At the recently concluded FQXi meeting in Tuscany, Adam Brown of Stanford University grabbed hold of counterfactual computation and ran with it. What if the computer is set up to perform a brain simulation? You could ascertain what that brain would be thinking even if it is not, in fact, thinking. Whether a simulated brain is conscious is a contentious question, but suppose it is. Then you could create a mind that acts in the world, yet lacks first-person experience—a philosophical zombie. What is more, you can decide the circumstances under which the mind will be conscious or not; it might revel in happy sensations, but have no experience of sad ones. Brown’s talk put a new spin on old problems in the philosophy of mind and personal identity.
…Once you realize that you can interact without interacting, all manners of possibilities open up. Kwiat and his colleagues used the scheme to take microscope images of hairs, wires, and fibers without shining light on them (Physical Review A 58, 605–608, arXiv:quant-ph/9803060 1998). 1996 suggested that biologists could take x-ray images of cells without causing radiation damage (arXiv:quant-ph/9610033). Jian-Wei Pan of the University of Science and Technology of China and colleagues transmitted an image using hardly any photons. Roger Penrose of Oxford, in Shadows of the Mind, puckishly suggested that Orthodox Jews could use the system on the Sabbath to turn on a light without touching its switch…In the most astounding proposal of all, Richard Jozsa of Cambridge proposed in 1998 that you could swap the bomb for a computer (arXiv:quant-ph/9805086 1998). The particle is its on/off switch. Just as you can detect a bomb without interacting with it, you can obtain the output of the computer without running it.
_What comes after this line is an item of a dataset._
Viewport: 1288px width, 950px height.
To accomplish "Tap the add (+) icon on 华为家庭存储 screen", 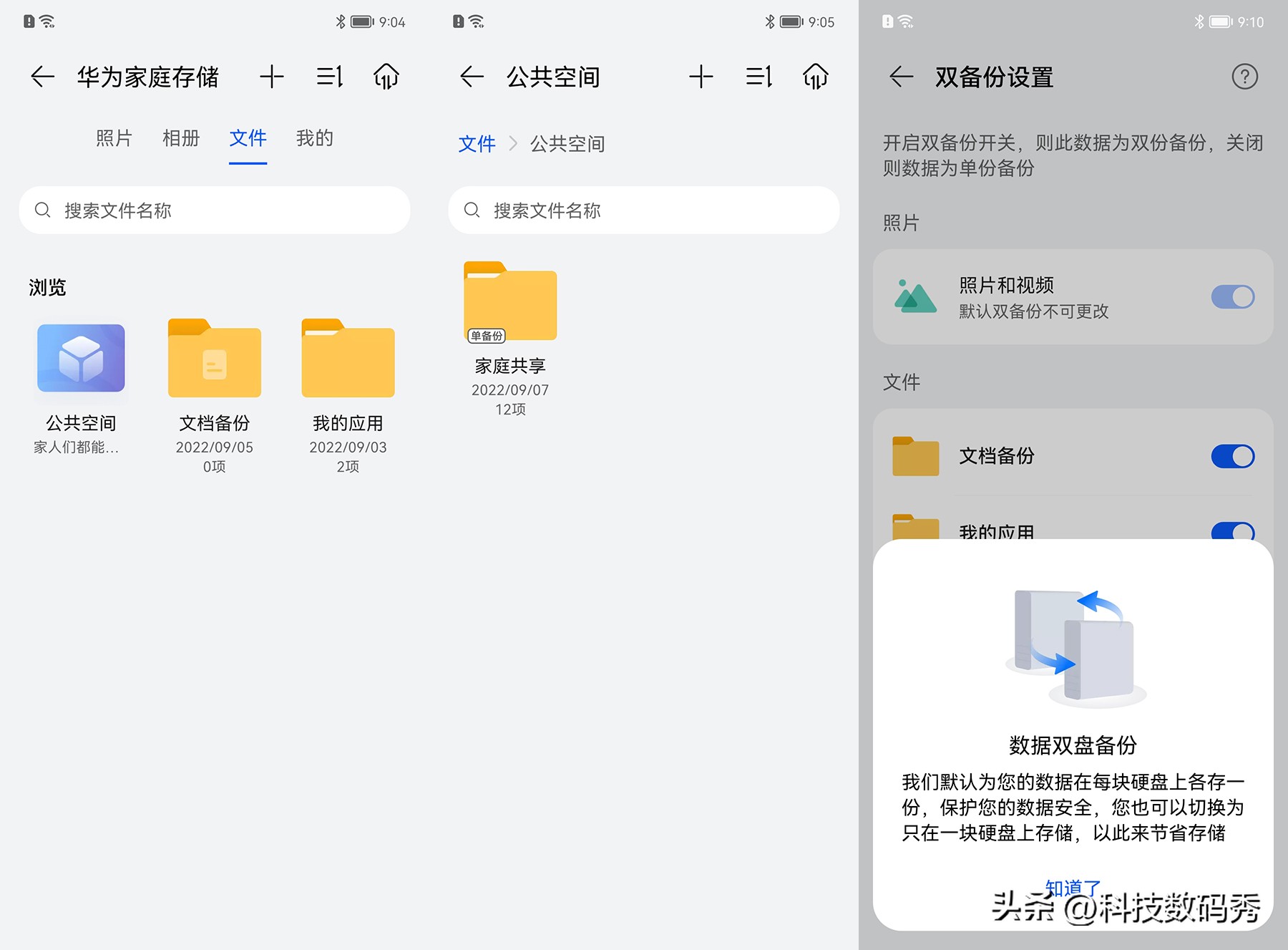I will tap(270, 76).
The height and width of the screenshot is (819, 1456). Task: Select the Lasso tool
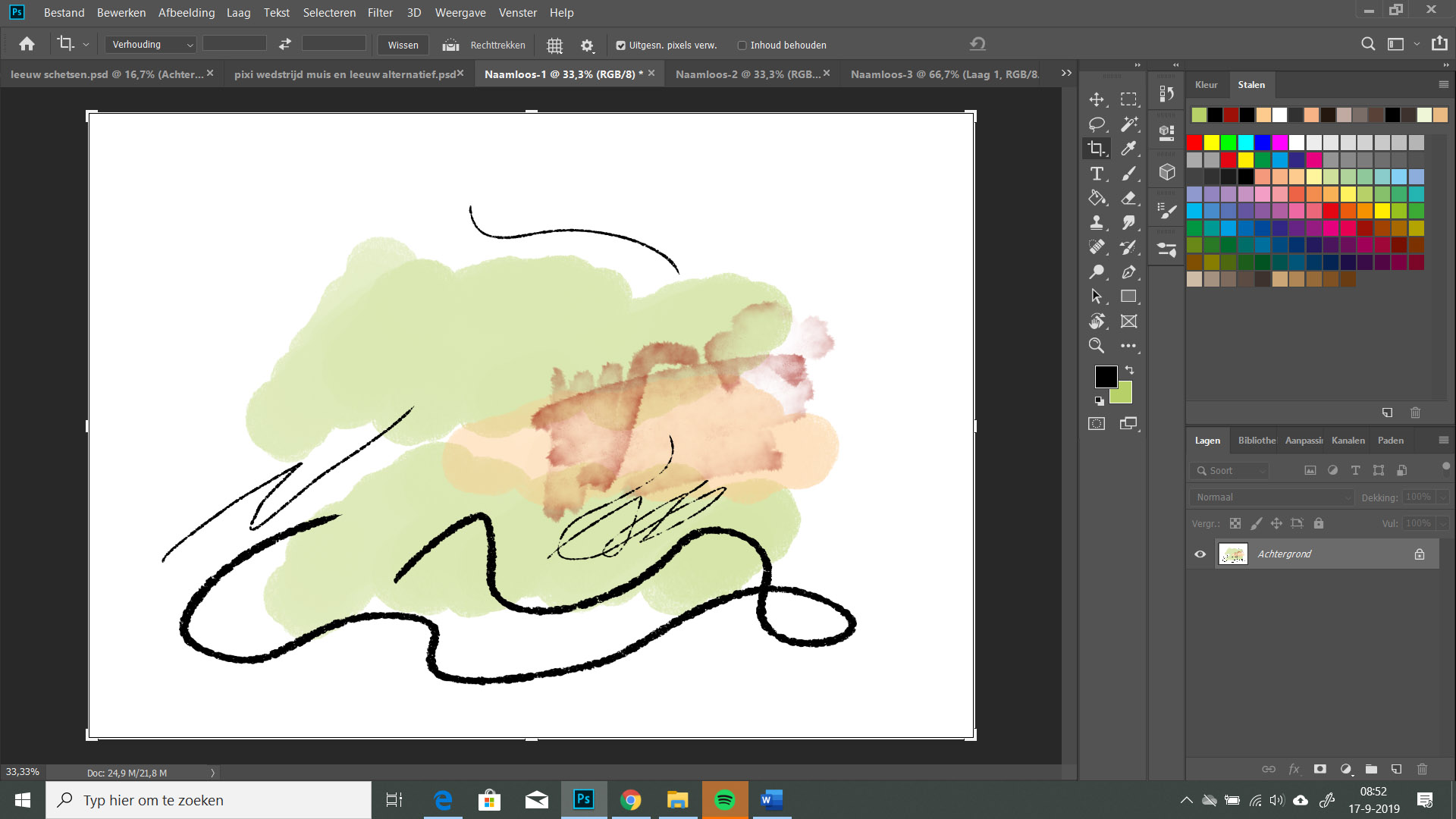click(x=1097, y=124)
…Suppose you program a computer to simulate a conscious mind. By putting this computer into an interferometer, you can predict what the mind will do without running the simulation. “Using counterfactual cognition, you can simulate what somebody’s going to do—you can predict what they’re going to do—without simulating them”, Brown said…From the outside, the counterfactual mind seems identical to the original or simulated mind. Its output is the same. From the inside, though, the difference is profound. The counterfactual mind doesn’t have an inside. It is a philosophical zombie. In the taxonomy of zombies, it is even weirder than other breeds, because not only is it not conscious, it doesn’t even exist. It remains a potentiality inside the computer, awaiting an “on” signal that never came…But Brown—in what was the most remarkable part of an already remarkable talk—made a virtue of this defect. Suppose you are simulating a mind that is making some big life decision. Such decisions are hard; with all the variables involved, you can never be sure which choice will make you happy or sad. But you can arrange the counterfactual procedure to execute only the happy outcomes and leave the sad ones unimplemented. Thus you could guarantee that any minds you conjure up will be happy. Indeed, you could apply that insight to an entire virtual universe, so that only universes that maximize the happiness of their occupants (or some other desirable outcome) were brought into existence.
Brown speculated that such a scenario bears on the problem of evil in theology. Even an omniscient creator faces a problem of prediction. If it wants to create a universe where good outweighs evil, it must, in effect, run a simulation first. But such a simulation is a universe in its own right. It seems the creator cannot avoid creating creatures that suffer. But counterfactual creation allows God to create a universe where good is guaranteed to outweigh evil.